═══ MATERIAL APRESENTADO ═══
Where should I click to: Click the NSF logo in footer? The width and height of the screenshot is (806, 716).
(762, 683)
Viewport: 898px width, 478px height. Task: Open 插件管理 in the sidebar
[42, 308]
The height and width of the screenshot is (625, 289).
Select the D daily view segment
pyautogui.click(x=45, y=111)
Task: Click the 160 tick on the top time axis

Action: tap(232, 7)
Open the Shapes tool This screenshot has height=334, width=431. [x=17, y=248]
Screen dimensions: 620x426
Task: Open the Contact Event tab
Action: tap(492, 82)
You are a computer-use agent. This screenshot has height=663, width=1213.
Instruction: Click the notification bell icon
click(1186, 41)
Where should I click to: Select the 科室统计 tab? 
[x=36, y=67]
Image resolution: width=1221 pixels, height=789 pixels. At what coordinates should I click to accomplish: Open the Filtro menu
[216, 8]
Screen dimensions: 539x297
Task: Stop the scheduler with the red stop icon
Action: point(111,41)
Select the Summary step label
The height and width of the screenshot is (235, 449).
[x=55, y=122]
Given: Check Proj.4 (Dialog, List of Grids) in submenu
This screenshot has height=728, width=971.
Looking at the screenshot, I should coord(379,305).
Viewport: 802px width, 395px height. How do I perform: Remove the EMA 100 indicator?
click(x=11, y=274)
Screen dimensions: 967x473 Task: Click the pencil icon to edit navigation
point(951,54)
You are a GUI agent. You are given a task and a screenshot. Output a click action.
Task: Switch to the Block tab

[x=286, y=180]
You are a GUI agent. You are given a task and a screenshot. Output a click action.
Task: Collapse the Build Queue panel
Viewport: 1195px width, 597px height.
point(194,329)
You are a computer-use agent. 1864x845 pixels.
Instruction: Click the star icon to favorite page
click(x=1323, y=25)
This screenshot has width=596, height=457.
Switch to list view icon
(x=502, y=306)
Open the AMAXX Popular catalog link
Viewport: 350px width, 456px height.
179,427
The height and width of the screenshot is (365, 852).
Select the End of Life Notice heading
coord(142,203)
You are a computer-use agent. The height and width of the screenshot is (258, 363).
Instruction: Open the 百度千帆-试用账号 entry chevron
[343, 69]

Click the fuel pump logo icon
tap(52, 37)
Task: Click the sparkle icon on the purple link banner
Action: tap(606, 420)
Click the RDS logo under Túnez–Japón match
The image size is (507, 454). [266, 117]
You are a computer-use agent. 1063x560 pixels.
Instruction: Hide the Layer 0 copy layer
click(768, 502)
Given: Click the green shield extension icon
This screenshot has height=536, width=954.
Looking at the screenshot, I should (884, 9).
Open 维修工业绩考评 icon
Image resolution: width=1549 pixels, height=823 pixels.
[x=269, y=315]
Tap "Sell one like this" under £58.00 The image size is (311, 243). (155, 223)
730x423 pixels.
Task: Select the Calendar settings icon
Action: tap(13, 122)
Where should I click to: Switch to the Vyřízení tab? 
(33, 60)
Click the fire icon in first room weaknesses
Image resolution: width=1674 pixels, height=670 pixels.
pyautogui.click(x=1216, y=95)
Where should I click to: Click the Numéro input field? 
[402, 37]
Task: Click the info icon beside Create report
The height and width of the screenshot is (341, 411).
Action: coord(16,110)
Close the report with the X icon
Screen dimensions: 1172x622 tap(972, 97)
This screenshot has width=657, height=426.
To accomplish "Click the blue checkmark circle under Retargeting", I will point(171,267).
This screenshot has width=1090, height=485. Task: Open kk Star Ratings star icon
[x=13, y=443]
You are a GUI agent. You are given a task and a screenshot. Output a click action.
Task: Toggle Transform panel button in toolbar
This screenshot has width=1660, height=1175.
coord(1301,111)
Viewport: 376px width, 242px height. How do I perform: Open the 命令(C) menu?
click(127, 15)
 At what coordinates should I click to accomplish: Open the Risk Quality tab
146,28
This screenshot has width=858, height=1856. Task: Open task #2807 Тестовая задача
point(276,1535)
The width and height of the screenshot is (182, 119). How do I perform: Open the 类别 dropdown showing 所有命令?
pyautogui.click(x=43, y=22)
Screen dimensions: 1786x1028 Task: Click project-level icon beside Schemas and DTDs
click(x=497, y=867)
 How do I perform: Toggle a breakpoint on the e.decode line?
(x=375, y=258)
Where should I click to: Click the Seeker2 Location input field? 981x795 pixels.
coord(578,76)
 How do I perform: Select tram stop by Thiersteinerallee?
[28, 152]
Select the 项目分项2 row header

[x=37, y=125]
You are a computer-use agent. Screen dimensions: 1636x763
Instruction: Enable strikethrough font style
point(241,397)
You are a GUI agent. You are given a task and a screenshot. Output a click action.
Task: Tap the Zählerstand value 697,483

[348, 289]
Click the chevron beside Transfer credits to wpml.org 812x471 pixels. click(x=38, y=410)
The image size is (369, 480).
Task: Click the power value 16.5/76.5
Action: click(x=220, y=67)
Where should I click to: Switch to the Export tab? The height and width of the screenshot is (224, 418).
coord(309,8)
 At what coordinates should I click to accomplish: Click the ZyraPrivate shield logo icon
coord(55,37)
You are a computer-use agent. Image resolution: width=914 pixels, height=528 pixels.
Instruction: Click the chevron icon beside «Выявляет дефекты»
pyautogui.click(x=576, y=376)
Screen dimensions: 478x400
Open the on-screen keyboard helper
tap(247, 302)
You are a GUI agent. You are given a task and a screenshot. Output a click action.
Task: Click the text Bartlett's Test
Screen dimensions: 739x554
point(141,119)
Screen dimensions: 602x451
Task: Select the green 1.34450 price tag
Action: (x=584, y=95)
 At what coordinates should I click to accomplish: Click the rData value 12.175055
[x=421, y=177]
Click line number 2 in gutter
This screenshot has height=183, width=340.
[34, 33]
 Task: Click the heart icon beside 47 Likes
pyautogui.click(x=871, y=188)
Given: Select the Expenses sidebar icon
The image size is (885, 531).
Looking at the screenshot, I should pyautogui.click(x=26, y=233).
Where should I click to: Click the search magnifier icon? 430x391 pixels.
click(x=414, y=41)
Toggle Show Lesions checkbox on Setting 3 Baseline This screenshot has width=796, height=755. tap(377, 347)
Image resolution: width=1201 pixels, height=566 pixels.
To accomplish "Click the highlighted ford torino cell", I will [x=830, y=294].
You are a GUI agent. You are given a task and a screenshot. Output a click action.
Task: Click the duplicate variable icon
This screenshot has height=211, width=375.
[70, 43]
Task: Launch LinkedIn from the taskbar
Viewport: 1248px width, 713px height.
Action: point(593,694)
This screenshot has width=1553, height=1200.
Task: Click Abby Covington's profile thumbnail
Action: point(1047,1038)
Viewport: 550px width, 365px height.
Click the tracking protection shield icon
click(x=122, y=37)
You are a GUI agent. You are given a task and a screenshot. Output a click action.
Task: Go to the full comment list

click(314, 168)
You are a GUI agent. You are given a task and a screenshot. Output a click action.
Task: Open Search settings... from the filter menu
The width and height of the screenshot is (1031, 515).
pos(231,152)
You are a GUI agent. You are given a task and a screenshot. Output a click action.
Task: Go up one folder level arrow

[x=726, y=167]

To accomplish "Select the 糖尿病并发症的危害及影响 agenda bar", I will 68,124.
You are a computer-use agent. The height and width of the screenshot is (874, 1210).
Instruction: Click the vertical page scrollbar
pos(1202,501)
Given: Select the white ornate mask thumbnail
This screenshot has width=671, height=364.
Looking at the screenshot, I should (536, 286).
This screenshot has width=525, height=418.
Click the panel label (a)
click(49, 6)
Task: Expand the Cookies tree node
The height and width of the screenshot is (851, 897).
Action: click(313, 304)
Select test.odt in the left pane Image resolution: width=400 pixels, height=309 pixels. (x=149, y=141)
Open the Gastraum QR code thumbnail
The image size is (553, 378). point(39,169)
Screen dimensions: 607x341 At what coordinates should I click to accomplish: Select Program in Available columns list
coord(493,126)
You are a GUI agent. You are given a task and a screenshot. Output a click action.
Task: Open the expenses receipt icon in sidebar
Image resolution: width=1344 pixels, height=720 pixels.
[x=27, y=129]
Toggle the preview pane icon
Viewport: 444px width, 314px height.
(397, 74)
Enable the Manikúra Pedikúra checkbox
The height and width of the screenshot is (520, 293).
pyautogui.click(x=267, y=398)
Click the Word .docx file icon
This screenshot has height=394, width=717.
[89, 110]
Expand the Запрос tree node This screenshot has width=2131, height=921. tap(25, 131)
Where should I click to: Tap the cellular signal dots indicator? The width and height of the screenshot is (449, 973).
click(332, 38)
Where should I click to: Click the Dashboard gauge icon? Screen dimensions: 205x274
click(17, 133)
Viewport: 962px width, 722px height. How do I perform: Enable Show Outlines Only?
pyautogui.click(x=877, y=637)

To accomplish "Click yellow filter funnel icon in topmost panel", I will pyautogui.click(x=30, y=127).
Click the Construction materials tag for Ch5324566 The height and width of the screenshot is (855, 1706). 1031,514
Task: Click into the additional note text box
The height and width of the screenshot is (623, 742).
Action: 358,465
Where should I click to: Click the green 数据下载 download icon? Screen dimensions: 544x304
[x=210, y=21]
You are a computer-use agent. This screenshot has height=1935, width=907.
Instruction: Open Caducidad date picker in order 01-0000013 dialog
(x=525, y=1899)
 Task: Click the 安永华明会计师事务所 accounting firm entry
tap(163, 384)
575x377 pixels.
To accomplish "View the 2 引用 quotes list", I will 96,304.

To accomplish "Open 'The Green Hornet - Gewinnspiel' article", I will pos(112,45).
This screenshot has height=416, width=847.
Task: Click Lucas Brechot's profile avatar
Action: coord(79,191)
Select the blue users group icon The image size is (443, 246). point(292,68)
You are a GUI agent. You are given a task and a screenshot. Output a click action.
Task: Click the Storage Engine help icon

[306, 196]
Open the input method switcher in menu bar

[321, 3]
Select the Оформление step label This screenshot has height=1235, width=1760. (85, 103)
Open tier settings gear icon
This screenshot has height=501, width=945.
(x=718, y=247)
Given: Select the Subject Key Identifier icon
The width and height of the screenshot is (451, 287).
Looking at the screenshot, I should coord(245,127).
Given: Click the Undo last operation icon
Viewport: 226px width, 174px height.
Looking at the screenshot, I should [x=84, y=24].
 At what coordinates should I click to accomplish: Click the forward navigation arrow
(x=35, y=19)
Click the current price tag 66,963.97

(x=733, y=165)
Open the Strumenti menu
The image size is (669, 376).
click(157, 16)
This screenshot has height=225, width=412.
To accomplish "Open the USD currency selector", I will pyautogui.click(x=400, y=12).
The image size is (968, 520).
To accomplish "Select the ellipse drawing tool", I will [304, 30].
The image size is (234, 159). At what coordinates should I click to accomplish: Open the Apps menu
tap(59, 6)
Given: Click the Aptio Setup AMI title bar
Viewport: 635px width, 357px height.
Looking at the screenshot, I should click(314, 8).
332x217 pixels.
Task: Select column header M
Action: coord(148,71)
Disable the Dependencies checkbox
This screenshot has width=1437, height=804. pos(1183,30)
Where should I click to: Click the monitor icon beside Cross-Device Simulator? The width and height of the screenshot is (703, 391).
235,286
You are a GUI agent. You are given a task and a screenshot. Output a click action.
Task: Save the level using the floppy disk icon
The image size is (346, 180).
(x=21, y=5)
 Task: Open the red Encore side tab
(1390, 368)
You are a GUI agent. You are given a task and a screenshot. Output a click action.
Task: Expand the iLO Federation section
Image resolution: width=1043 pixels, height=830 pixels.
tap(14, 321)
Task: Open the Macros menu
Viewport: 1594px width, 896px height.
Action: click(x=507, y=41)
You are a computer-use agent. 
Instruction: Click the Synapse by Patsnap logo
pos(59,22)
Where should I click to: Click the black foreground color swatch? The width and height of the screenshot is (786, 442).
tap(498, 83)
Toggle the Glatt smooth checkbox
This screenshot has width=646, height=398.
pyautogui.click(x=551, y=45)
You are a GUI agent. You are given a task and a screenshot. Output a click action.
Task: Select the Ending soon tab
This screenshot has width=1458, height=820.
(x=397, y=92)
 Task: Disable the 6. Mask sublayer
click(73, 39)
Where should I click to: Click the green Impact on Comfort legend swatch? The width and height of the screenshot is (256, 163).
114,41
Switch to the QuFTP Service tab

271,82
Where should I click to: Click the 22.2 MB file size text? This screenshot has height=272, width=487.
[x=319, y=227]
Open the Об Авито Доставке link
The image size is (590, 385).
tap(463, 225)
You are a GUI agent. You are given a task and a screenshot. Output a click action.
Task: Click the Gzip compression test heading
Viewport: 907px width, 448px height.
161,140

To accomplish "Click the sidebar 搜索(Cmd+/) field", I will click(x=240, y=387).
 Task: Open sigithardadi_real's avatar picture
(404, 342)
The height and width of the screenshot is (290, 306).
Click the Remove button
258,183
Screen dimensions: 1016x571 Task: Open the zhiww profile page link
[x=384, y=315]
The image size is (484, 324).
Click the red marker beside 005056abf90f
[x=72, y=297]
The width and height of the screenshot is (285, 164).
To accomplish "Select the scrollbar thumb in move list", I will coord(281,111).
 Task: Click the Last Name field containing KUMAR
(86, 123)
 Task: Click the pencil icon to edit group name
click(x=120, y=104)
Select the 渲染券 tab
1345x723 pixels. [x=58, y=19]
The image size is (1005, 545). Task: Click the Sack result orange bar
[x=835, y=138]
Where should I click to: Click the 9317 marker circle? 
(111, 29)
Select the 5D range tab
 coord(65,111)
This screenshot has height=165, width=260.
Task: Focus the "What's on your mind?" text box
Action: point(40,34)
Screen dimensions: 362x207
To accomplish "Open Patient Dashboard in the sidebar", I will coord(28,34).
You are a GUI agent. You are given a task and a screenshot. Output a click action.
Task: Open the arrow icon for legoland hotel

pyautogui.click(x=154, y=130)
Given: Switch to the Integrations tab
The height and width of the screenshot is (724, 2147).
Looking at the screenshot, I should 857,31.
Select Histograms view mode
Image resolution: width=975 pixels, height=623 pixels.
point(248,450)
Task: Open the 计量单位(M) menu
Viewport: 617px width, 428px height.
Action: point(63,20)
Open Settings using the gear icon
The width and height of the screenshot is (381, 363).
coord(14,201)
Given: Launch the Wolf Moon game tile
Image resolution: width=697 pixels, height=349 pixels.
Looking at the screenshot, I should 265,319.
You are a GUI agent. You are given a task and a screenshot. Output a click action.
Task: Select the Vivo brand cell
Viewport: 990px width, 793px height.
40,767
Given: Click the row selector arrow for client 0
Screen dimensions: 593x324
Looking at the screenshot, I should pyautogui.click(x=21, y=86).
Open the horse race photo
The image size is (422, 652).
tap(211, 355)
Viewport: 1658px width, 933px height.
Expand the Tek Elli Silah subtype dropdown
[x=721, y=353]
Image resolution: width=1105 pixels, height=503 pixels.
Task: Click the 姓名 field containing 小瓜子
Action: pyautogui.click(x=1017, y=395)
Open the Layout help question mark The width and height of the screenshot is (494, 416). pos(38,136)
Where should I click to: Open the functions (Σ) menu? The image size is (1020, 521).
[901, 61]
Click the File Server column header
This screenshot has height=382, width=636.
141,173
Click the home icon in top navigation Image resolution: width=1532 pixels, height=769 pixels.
═══
PROBLEMA PROPOSTO:
Copie sem nenhuma alteração o trecho da listagem acima que começa na linha que contém "Viewport: 550px width, 365px height." e termina na linha que contém "pos(231,152)", com as duas linhas incluídas.

SAÍDA DO EXERCÍCIO:
Viewport: 550px width, 365px height.
Click the tracking protection shield icon
click(x=122, y=37)
You are a GUI agent. You are given a task and a screenshot. Output a click action.
Task: Go to the full comment list

click(314, 168)
You are a GUI agent. You are given a task and a screenshot. Output a click action.
Task: Open Search settings... from the filter menu
The width and height of the screenshot is (1031, 515).
pos(231,152)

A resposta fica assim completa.